* **Brief**: Below this line is a listing that includes pictures. Copy exactly, and only, the lines from the one containing "Click the white zero baseline line" through the one containing "Click the Space Food Club link"; the pictures do not go in the copy.

* **Provided records**:
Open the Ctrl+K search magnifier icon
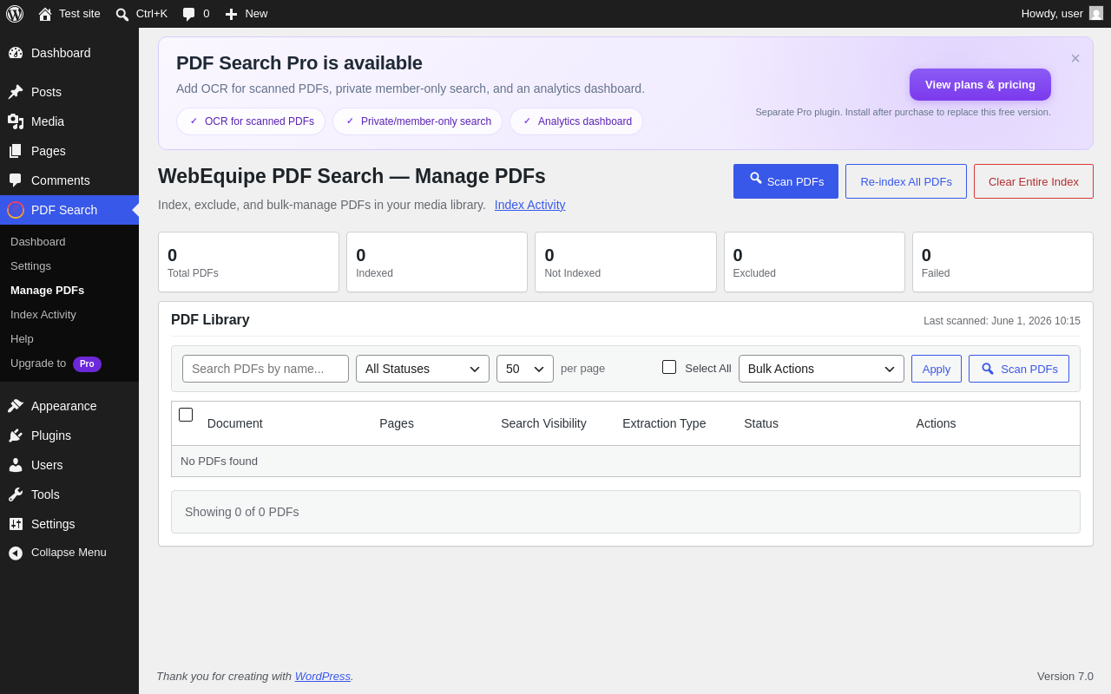Viewport: 1111px width, 694px height. coord(122,14)
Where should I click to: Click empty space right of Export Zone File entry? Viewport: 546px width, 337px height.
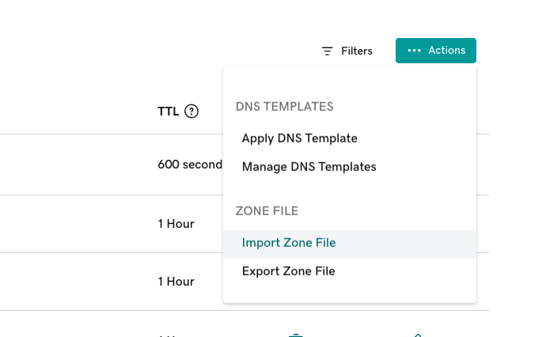411,271
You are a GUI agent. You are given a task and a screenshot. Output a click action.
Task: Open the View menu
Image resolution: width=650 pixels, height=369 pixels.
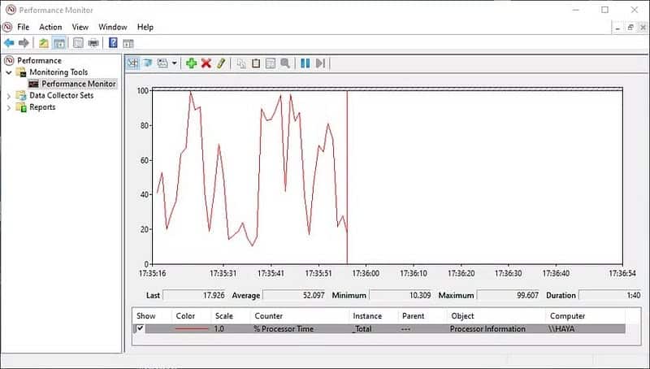(80, 27)
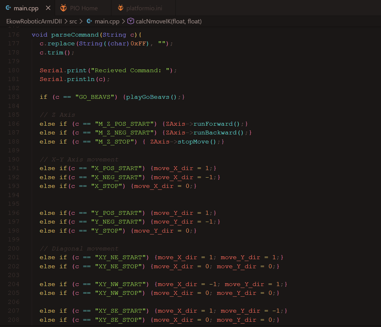Click the C++ icon in the breadcrumb bar
The width and height of the screenshot is (381, 327).
[x=89, y=21]
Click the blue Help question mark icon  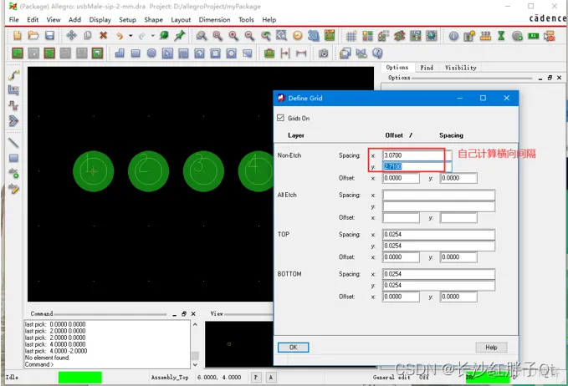coord(377,53)
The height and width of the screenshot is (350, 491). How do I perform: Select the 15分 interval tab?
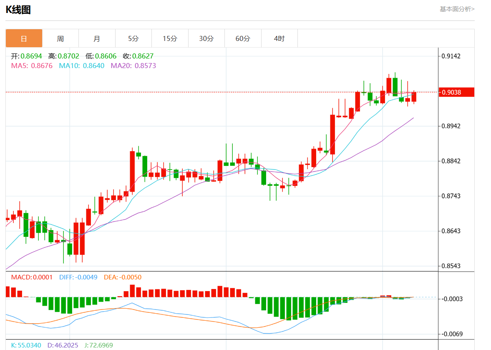click(x=170, y=38)
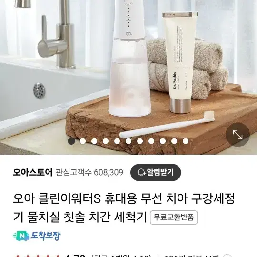Jump to the second carousel image dot
Viewport: 257px width, 257px height.
click(x=83, y=141)
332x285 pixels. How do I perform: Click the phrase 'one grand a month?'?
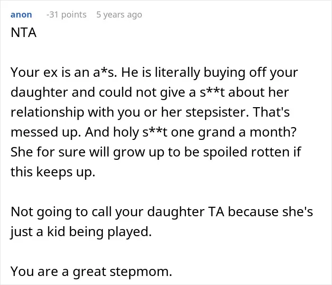click(233, 132)
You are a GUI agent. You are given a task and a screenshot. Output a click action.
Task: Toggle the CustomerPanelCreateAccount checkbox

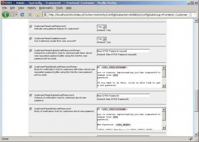pos(31,38)
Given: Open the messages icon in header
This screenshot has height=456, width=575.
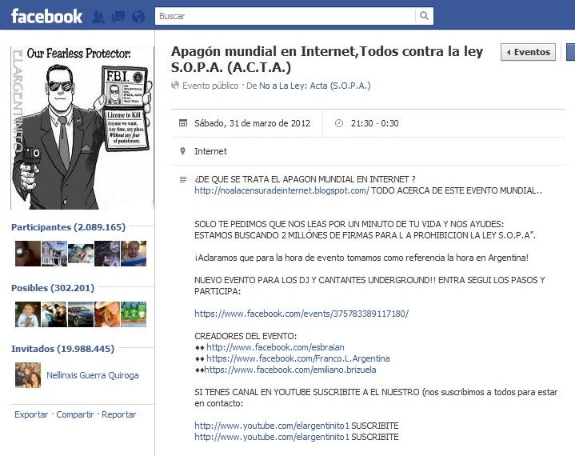Looking at the screenshot, I should tap(118, 17).
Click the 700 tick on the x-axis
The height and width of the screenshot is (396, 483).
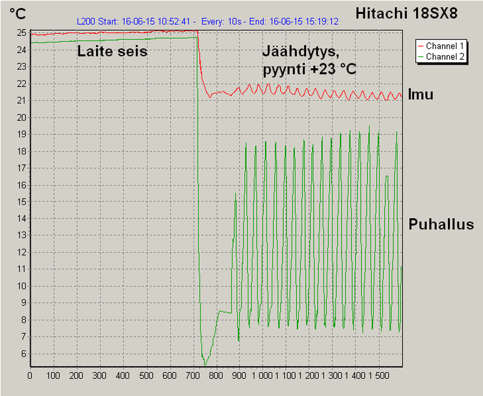(193, 375)
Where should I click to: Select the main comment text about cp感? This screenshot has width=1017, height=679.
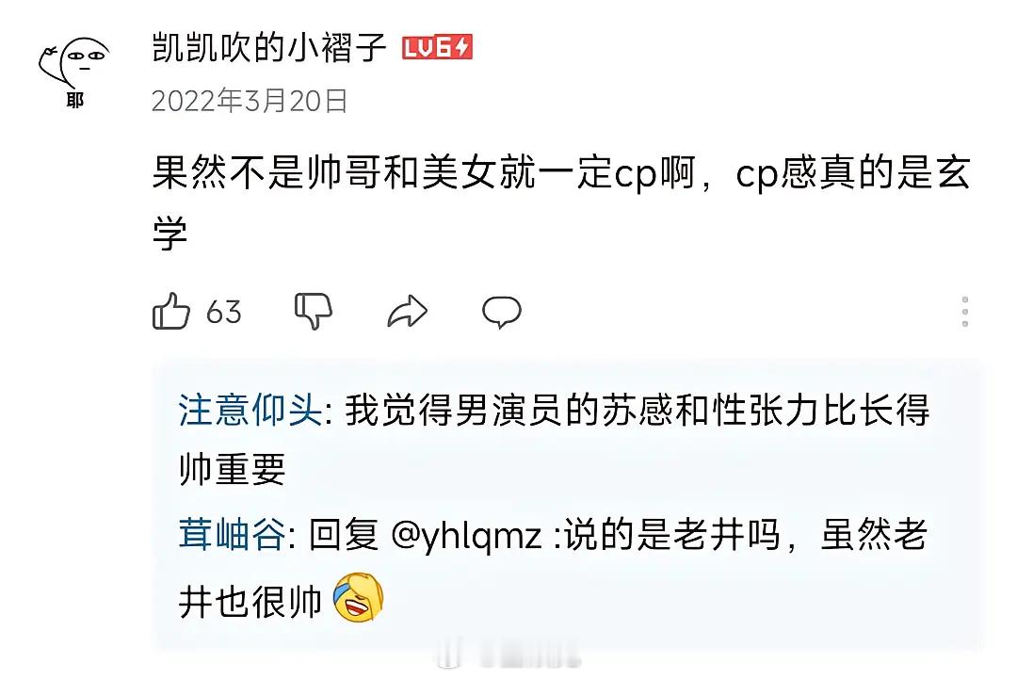561,202
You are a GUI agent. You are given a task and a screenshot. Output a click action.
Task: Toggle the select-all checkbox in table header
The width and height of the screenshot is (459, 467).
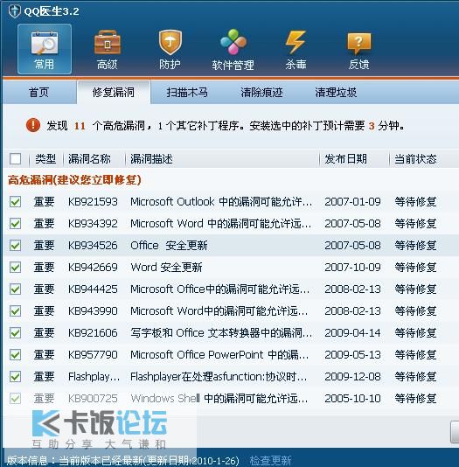15,159
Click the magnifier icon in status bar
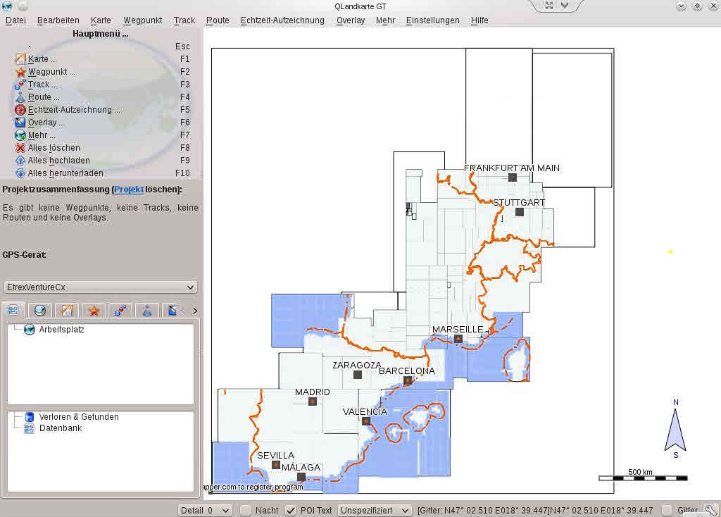Screen dimensions: 721x517 [710, 510]
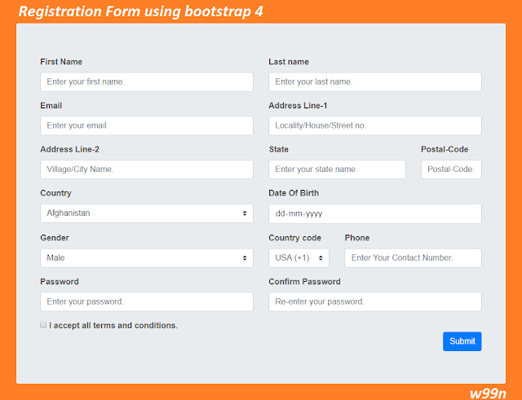Focus the First Name input field

click(x=147, y=82)
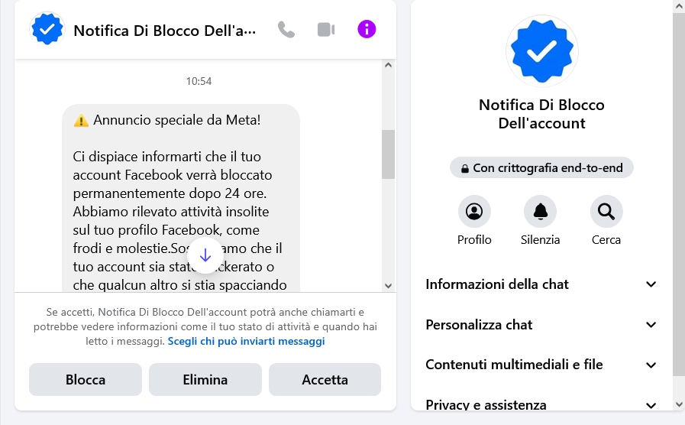Open the Profilo profile icon
Screen dimensions: 685x425
click(x=474, y=212)
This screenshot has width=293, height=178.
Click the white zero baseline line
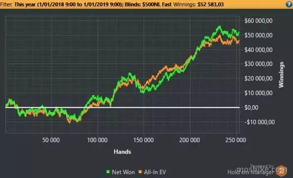123,108
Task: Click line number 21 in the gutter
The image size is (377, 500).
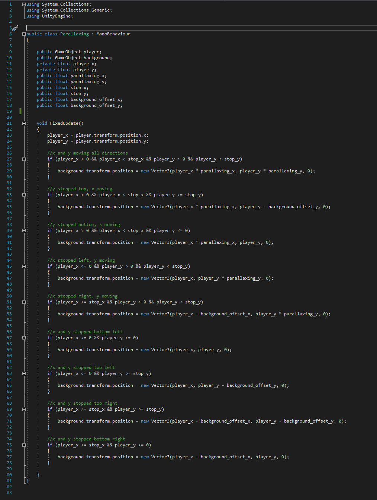Action: (x=9, y=123)
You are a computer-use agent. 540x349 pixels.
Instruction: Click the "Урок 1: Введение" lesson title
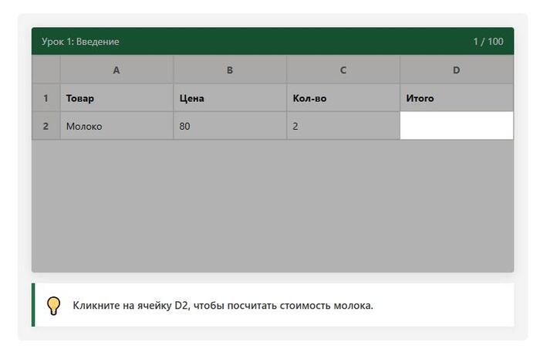point(80,42)
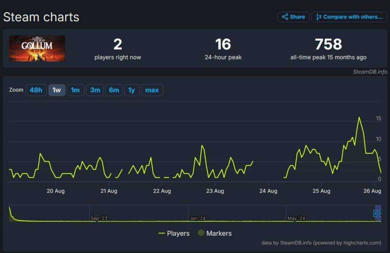Show the max player history range
The height and width of the screenshot is (253, 390).
(152, 90)
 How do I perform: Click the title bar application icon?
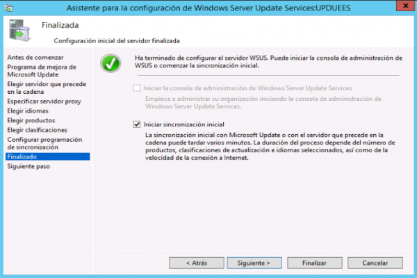coord(9,8)
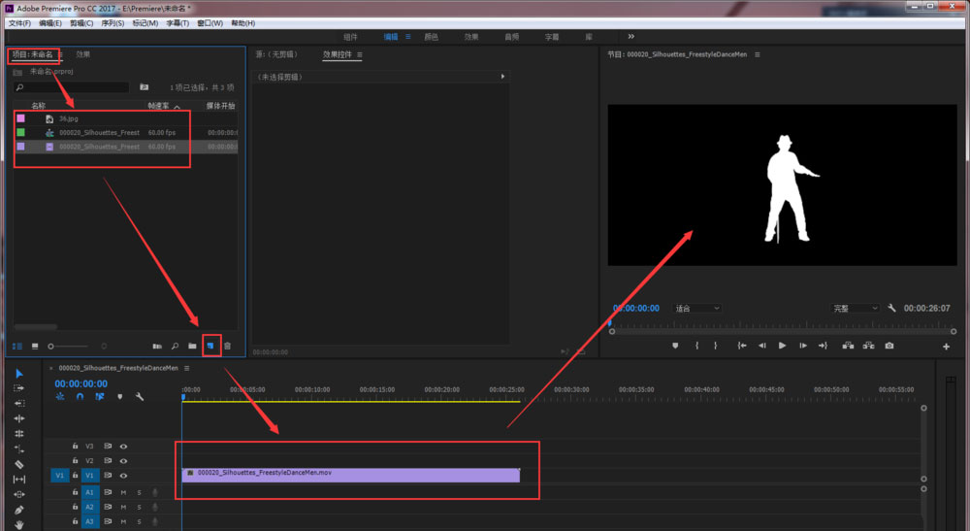The image size is (970, 531).
Task: Select the Pen tool in the tools panel
Action: point(19,510)
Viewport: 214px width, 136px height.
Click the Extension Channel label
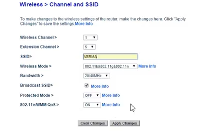(40, 47)
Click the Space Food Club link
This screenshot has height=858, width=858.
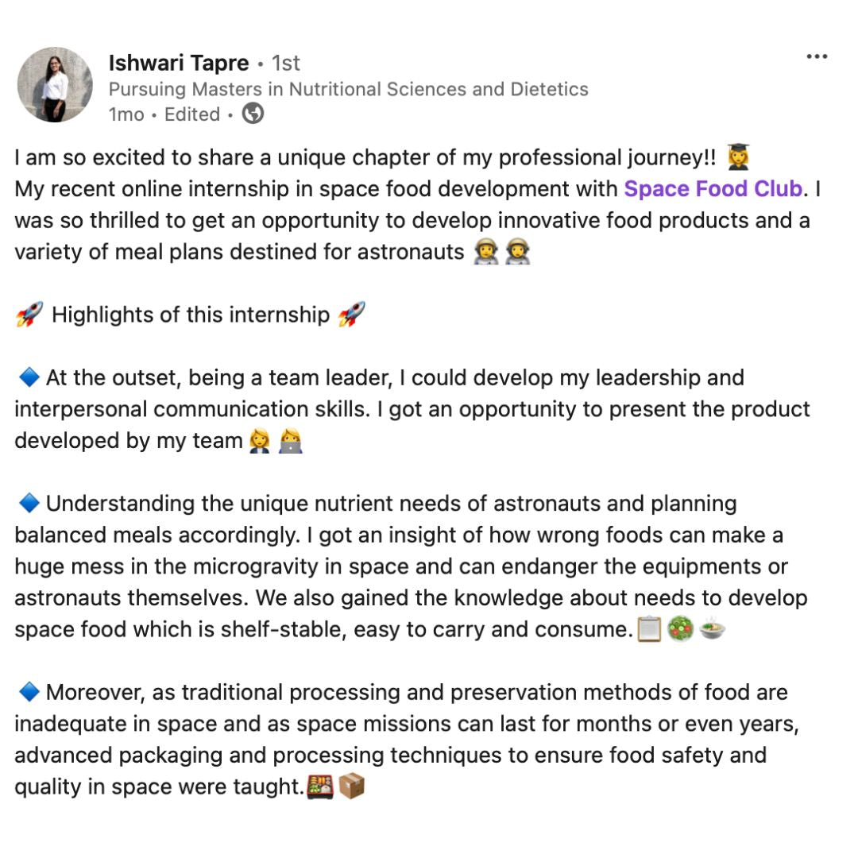tap(713, 189)
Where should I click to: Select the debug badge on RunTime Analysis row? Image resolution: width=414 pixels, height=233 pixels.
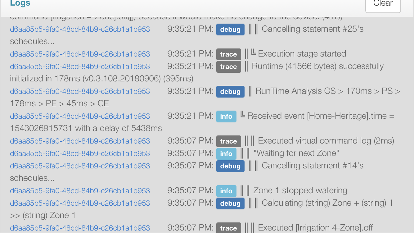click(230, 92)
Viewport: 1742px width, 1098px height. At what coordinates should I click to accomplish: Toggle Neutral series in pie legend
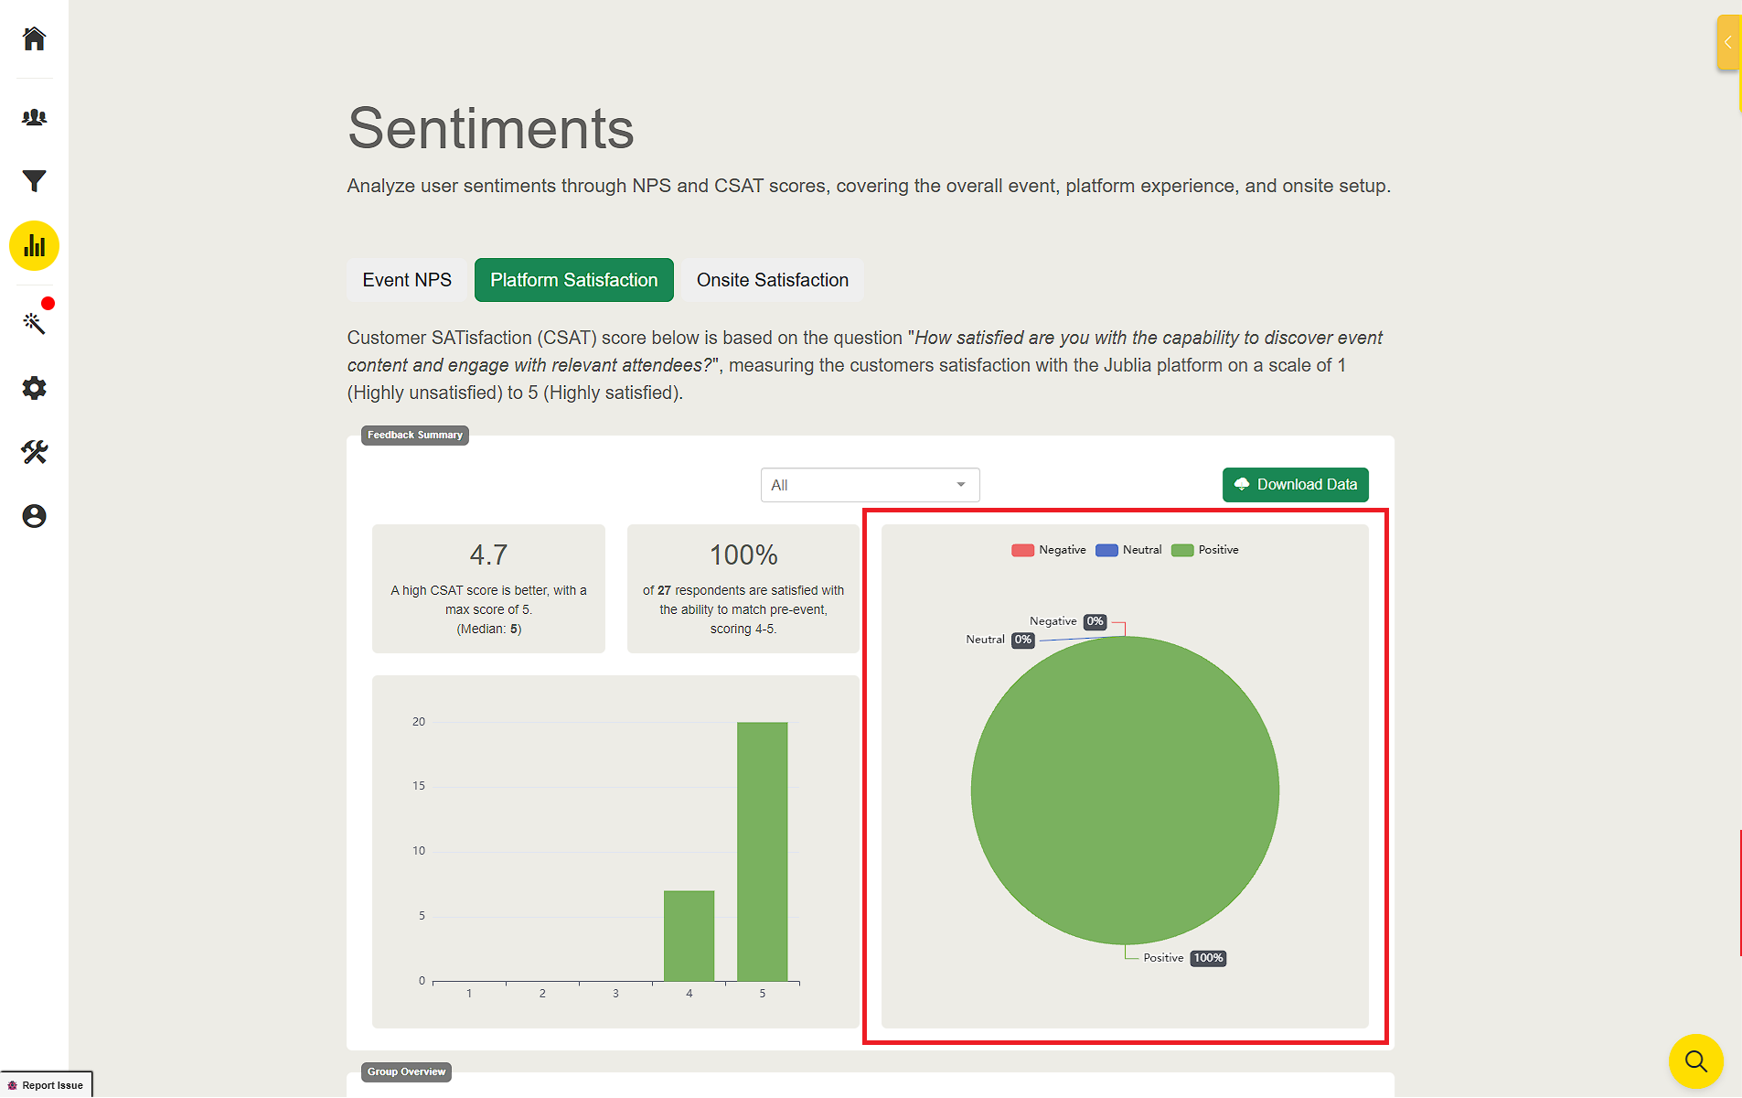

* **Response box**:
Click the white zero baseline line
123,108
Task: Click line number 21 in the gutter
The image size is (377, 500).
Action: (x=9, y=123)
You are a computer-use agent. 540x349 pixels.
Instruction: Click the "Урок 1: Введение" lesson title
point(80,42)
Show the max player history range
The height and width of the screenshot is (253, 390).
(152, 90)
 How do I perform: Click the title bar application icon?
coord(9,8)
The image size is (970, 531).
Task: Select the Pen tool in the tools panel
Action: point(19,510)
Viewport: 214px width, 136px height.
Click the Extension Channel label
(40, 47)
Click the Space Food Club link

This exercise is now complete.